Remote sensing measurements of sea surface temperature as an indicator of Vibrio parahaemolyticus in oyster meat and human illnesses.

Environmental health : a global access science source

PubMedID: 28859689

Konrad S, Paduraru P, Romero-Barrios P, Henderson SB, Galanis E. Remote sensing measurements of sea surface temperature as an indicator of Vibrio parahaemolyticus in oyster meat and human illnesses. Environ Health. 2017;16(1):92.
BACKGROUND
Vibrio parahaemolyticus (Vp) is a naturally occurring bacterium found in marine environments worldwide. It can cause gastrointestinal illness in humans, primarily through raw oyster consumption. Water temperatures, and potentially other environmental factors, play an important role in the growth and proliferation of Vp in the environment. Quantifying the relationships between environmental variables and indicators or incidence of Vp illness is valuable for public health surveillance to inform and enable suitable preventative measures.

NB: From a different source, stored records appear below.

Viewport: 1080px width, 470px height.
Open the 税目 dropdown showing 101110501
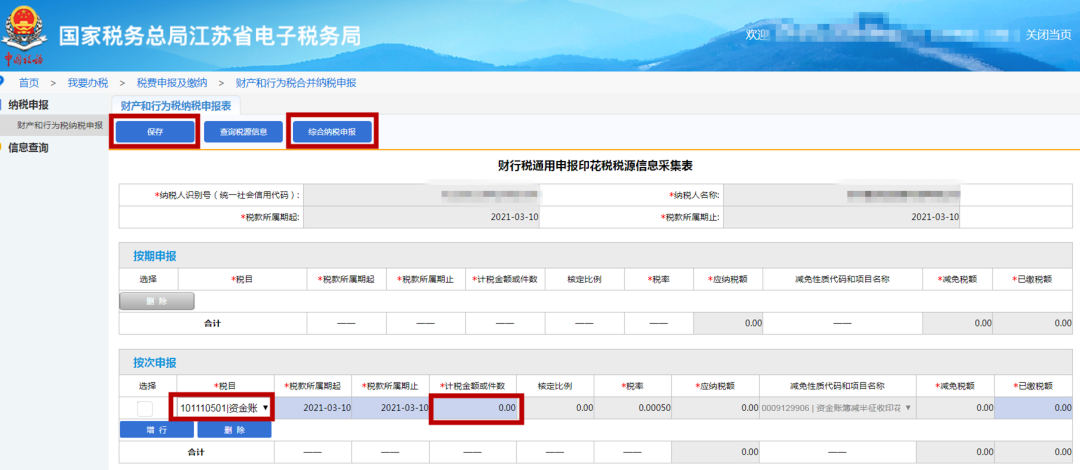click(x=223, y=408)
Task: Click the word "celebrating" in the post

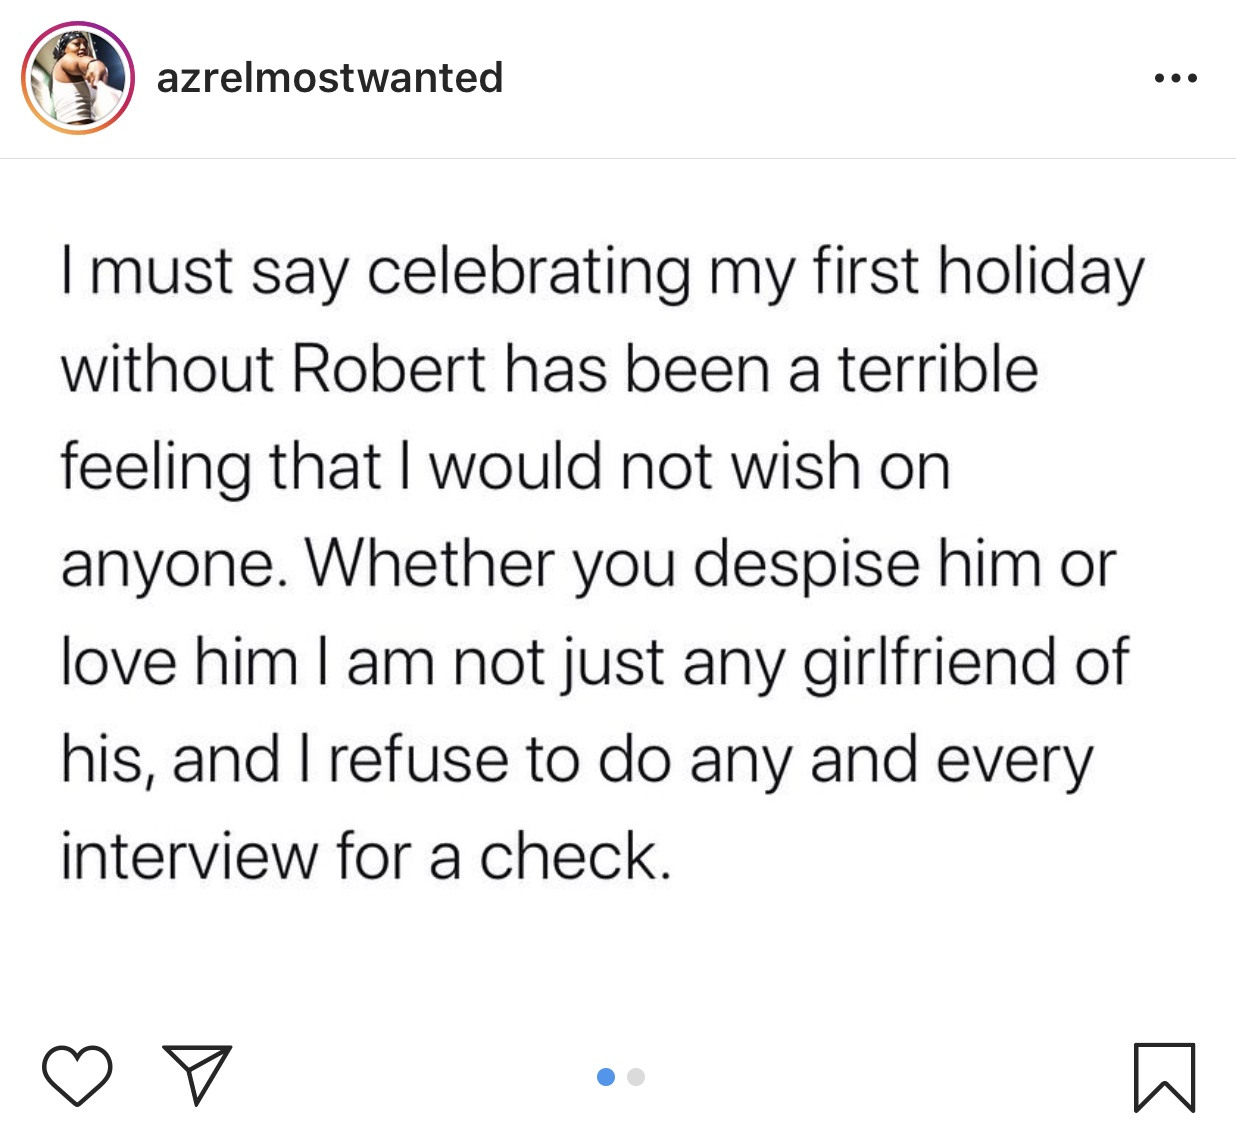Action: (529, 273)
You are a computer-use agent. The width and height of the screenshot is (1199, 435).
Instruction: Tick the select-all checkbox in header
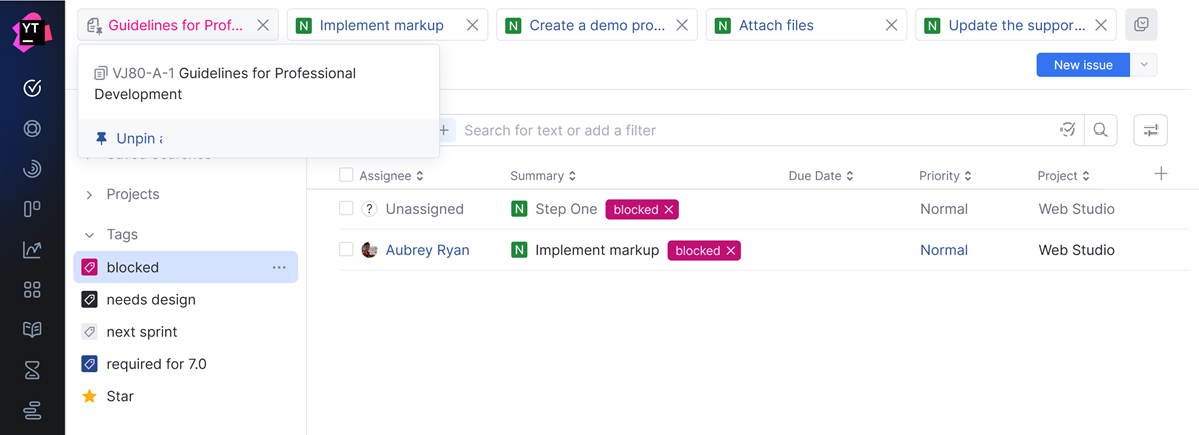346,175
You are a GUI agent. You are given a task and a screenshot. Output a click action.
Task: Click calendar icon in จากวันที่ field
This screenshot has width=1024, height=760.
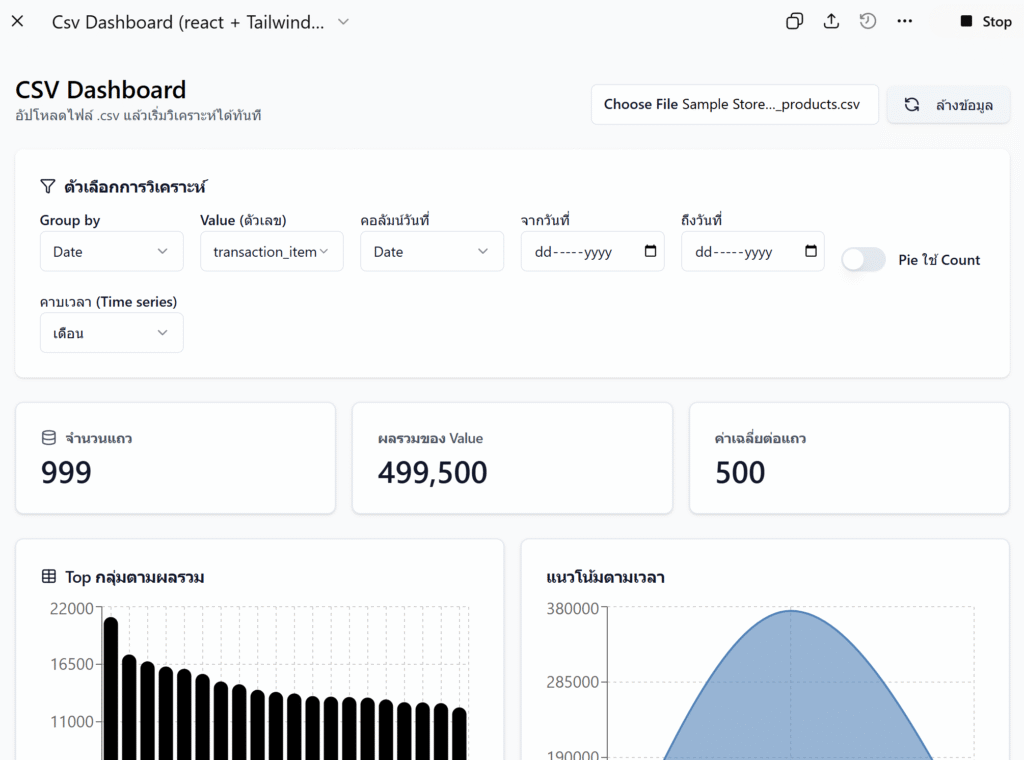[650, 251]
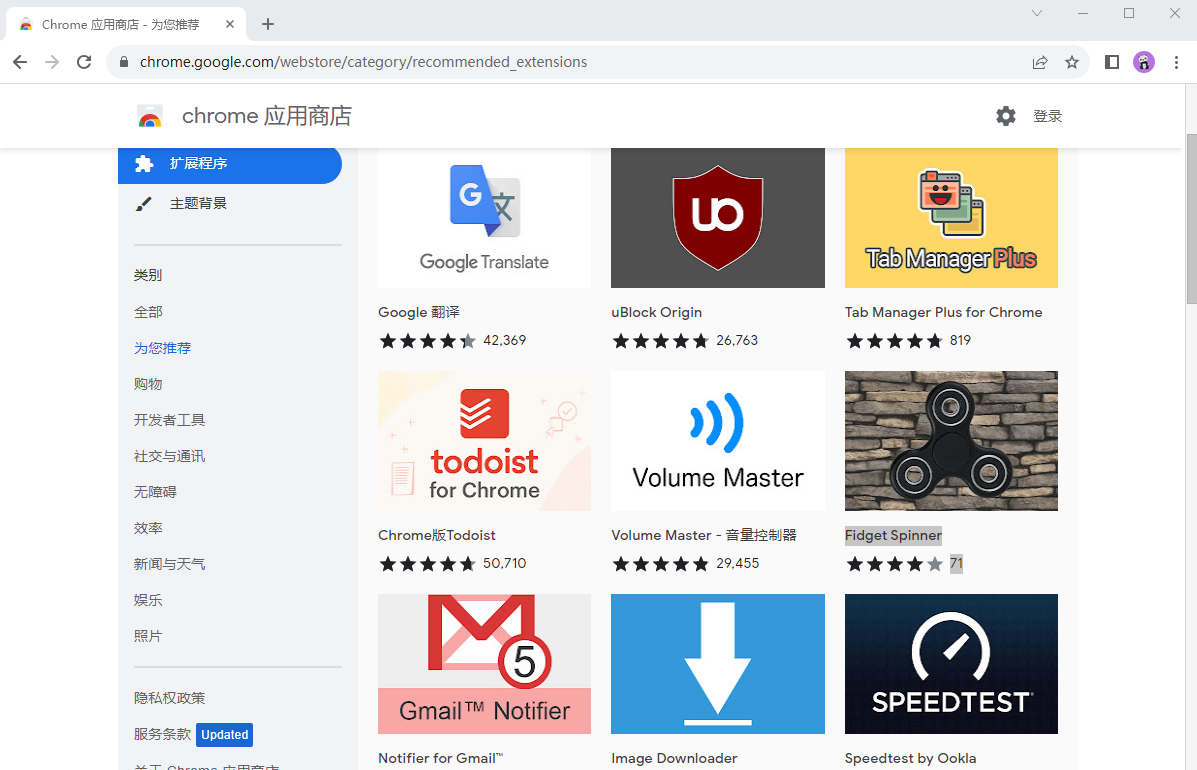1197x770 pixels.
Task: Open the Volume Master extension thumbnail
Action: (x=717, y=441)
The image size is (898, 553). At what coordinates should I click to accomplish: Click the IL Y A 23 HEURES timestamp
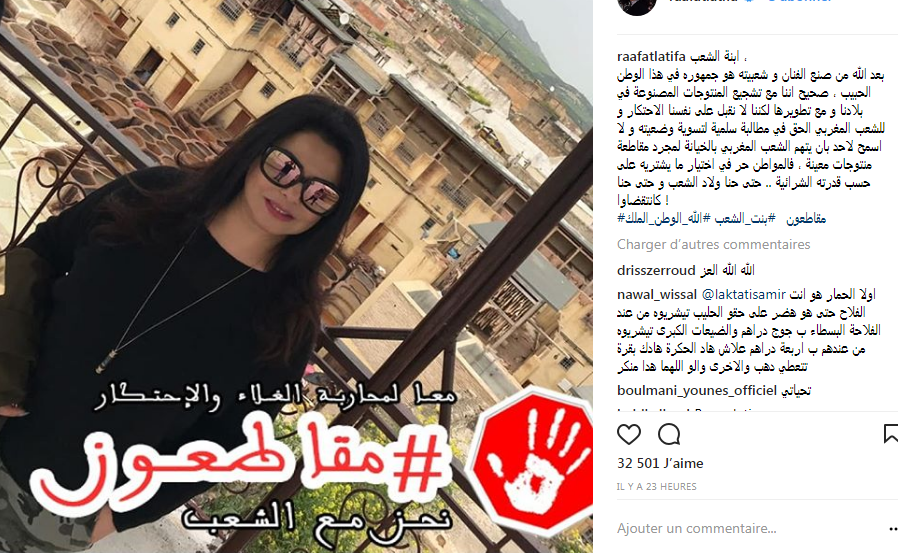tap(657, 487)
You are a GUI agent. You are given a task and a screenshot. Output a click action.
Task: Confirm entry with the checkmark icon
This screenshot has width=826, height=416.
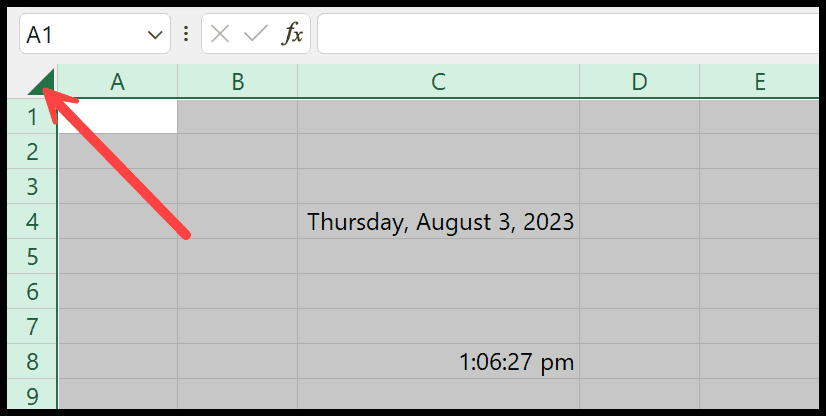[256, 34]
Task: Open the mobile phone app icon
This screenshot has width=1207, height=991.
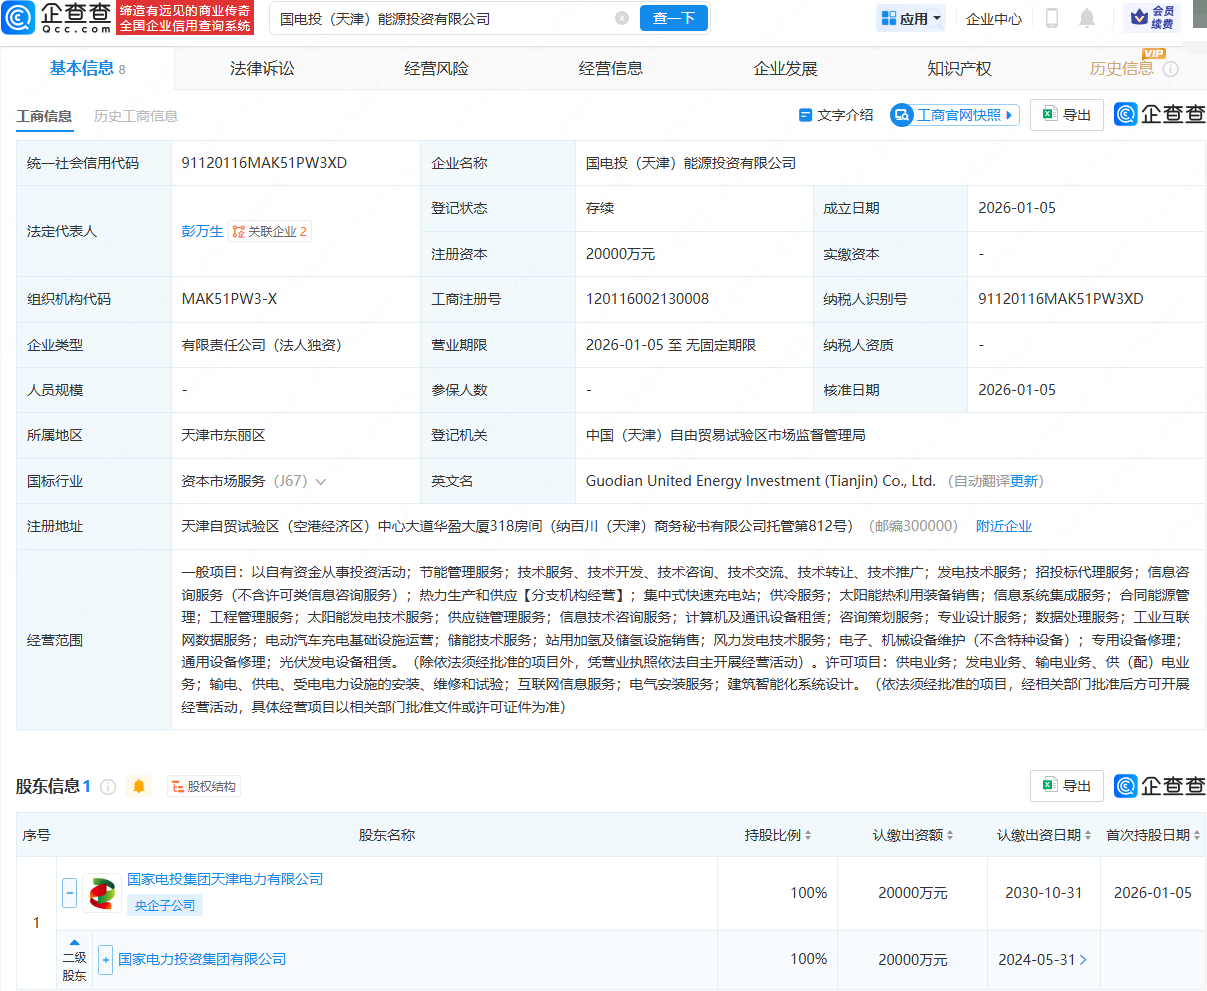Action: pyautogui.click(x=1051, y=18)
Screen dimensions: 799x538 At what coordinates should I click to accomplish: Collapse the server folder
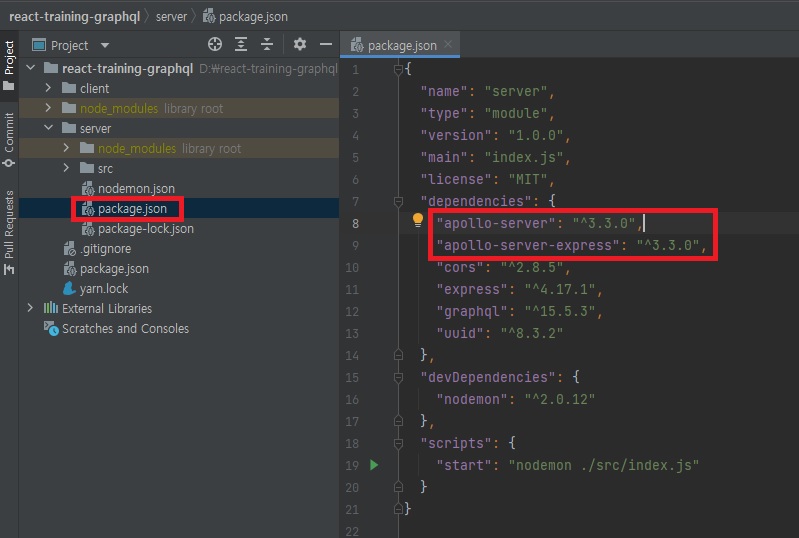coord(47,129)
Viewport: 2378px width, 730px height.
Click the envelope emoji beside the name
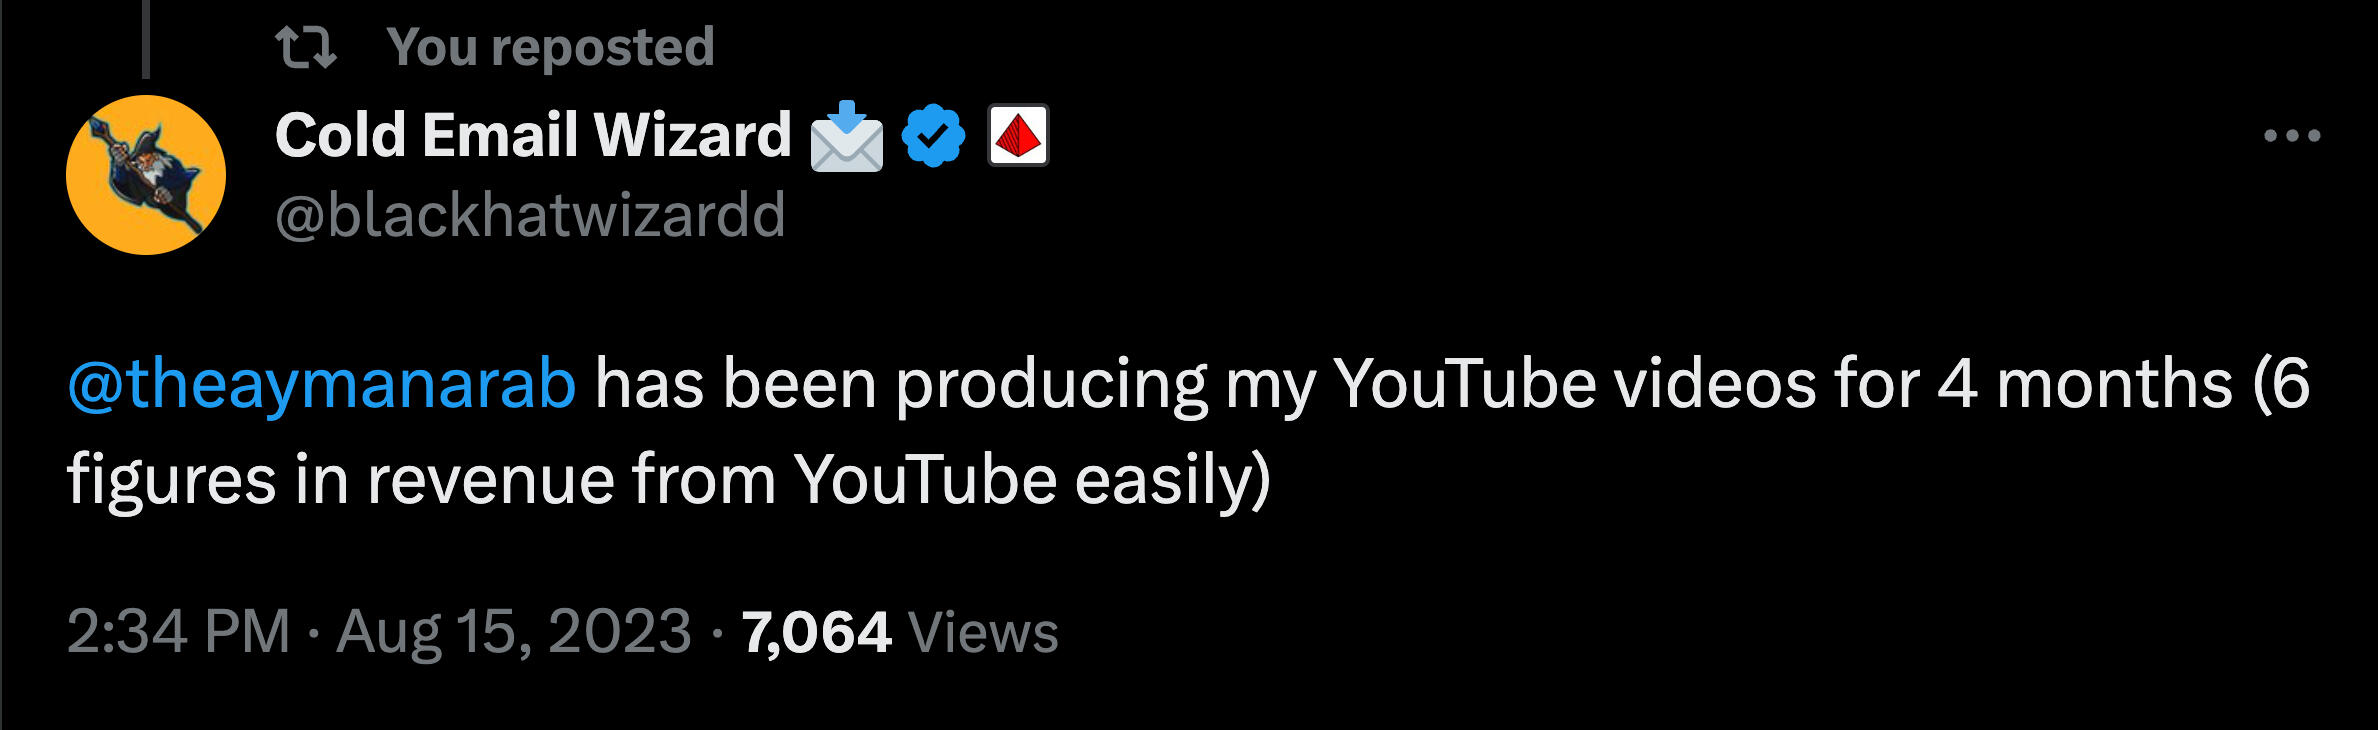[846, 136]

This study aimed to assess the relationship between environmental parameters and Vp in British Columbia (BC), Canada.

METHODS
The study used Vp counts in oyster meat from 2002-2015 and laboratory confirmed Vp illnesses from 2011-2015 for the province of BC. The data were matched to environmental parameters from publicly available sources, including remote sensing measurements of nighttime sea surface temperature (SST) obtained from satellite readings at a spatial resolution of 1 km. Using three separate models, this paper assessed the relationship between (1) daily SST and Vp counts in oyster meat, (2) weekly mean Vp counts in oysters and weekly Vp illnesses, and (3) weekly mean SST and weekly Vp illnesses. The effects of salinity and chlorophyll a were also evaluated. Linear regression was used to quantify the relationship between SST and Vp, and piecewise regression was used to identify SST thresholds of concern.

RESULTS
A total of 2327 oyster samples and 293 laboratory confirmed illnesses were included. In model 1, both SST and salinity were significant predictors of log(Vp) counts in oyster meat. In model 2, the mean log(Vp) count in oyster meat was a significant predictor of Vp illnesses. In model 3, weekly mean SST was a significant predictor of weekly Vp illnesses. The piecewise regression models identified a SST threshold of approximately 14(o)C for both model 1 and 3, indicating increased risk of Vp in oyster meat and Vp illnesses at higher temperatures.

CONCLUSION
Monitoring of SST, particularly through readily accessible remote sensing data, could serve as a warning signal for Vp and help inform the introduction and cessation of preventative or control measures.